The paper tackles the problem of hallucination in retrieval-augmented generation (RAG) based role-playing agents when queries fall outside a character's knowledge, proposing Amadeus, a training-free framework that enhances persona consistency, and introduces CharacterRAG, a dataset with 15 characters and 450 question-answer pairs, showing effective modeling of character knowledge and attributes.
Recent advances in large language models (LLMs) have catalyzed research on role-playing agents (RPAs). However, the process of collecting character-specific utterances and continually updating model parameters to track rapidly changing persona attributes is resource-intensive. Although retrieval-augmented generation (RAG) can alleviate this problem, if a persona does not contain knowledge relevant to a given query, RAG-based RPAs are prone to hallucination, making it challenging to generate accurate responses. In this paper, we propose Amadeus, a training-free framework that can significantly enhance persona consistency even when responding to questions that lie beyond a character's knowledge.

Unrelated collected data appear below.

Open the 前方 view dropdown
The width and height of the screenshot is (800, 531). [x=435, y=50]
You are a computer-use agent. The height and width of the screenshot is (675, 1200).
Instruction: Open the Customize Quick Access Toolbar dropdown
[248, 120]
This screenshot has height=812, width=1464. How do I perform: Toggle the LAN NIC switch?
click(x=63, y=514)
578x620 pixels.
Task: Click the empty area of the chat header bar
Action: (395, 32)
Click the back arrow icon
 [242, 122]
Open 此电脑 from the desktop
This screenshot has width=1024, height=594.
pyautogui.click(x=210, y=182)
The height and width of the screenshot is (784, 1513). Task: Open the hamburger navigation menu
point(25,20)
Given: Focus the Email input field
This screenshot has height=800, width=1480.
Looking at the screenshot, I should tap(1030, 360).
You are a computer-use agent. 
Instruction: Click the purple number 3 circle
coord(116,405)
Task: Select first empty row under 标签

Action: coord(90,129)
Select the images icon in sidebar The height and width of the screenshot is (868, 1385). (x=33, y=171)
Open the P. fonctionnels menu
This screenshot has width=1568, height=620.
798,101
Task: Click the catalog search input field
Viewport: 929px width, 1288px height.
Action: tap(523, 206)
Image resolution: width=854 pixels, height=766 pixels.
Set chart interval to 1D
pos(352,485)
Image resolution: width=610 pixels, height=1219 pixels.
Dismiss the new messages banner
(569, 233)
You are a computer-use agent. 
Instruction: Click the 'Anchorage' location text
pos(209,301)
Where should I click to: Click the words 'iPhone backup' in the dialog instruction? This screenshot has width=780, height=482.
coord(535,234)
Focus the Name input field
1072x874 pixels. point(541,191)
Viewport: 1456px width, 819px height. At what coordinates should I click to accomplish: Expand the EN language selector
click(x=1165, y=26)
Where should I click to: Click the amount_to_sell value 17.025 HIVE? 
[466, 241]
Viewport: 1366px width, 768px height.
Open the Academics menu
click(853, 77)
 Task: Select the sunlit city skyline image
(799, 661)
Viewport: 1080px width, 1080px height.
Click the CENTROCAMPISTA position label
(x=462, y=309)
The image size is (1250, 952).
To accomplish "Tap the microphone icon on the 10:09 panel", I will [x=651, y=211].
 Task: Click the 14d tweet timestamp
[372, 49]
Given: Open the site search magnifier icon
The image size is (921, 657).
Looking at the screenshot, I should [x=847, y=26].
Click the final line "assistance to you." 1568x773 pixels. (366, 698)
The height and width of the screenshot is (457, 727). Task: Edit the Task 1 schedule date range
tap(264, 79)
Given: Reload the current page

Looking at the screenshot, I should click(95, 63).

Amadeus is composed of Adaptive Context-aware Text Splitter (ACTS), Guided Selection (GS), and Attribute Extractor (AE). To facilitate effective RAG-based role-playing, ACTS partitions each character's persona into optimally sized, overlapping chunks and augments this representation with hierarchical contextual information. AE identifies a character's general attributes from the chunks retrieved by GS and uses these attributes as a final context to maintain robust persona consistency even when answering out-of-knowledge questions. To underpin the development and rigorous evaluation of RAG-based RPAs, we manually construct CharacterRAG, a role-playing dataset that consists of persona documents for 15 distinct fictional characters totaling 976K written characters, and 450 question-answer pairs. We find that our proposed method effectively models not only the knowledge possessed by characters, but also various attributes such as personality.